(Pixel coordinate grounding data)

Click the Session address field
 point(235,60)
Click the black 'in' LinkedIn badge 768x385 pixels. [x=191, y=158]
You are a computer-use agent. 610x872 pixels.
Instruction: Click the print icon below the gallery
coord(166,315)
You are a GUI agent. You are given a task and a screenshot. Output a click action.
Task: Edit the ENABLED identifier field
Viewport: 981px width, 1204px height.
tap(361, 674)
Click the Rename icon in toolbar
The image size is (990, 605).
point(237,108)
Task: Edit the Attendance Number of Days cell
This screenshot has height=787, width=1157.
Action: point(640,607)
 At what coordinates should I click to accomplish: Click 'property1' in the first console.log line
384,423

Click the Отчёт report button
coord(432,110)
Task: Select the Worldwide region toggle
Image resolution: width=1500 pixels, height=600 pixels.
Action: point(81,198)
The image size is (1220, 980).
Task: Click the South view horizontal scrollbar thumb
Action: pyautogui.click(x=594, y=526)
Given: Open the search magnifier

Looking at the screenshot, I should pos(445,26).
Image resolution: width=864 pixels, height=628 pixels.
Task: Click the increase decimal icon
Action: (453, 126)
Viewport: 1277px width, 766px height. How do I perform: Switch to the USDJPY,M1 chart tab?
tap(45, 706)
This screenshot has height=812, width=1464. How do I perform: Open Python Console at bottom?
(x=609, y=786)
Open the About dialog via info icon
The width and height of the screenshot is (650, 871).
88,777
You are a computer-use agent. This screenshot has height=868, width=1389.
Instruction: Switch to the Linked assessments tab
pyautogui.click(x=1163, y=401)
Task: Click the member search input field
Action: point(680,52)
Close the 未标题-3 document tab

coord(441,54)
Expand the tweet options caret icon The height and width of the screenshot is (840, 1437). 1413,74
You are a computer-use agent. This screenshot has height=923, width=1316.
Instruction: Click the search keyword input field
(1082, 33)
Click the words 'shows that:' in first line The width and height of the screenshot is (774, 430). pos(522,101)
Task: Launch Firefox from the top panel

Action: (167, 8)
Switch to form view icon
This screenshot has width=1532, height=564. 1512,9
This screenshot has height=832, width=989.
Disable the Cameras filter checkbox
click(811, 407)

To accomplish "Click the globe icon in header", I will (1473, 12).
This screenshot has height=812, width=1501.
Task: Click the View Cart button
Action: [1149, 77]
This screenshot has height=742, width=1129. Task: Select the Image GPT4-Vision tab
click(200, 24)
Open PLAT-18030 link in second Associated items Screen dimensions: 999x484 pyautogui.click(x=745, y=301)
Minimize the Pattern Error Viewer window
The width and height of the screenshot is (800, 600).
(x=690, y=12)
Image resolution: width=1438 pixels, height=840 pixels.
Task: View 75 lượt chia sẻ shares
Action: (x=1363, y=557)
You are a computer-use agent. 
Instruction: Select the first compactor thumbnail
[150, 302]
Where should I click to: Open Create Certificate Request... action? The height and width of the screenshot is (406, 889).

### What the exercise asks
Gather all lines of the records that include the word "computer".

### Solution to this exercise
You are a computer-use agent. 610x872 pixels.
You are a computer-use agent. This screenshot has height=868, width=1389.
You are a computer-use agent. This screenshot has height=923, width=1316.
You are a computer-use agent. 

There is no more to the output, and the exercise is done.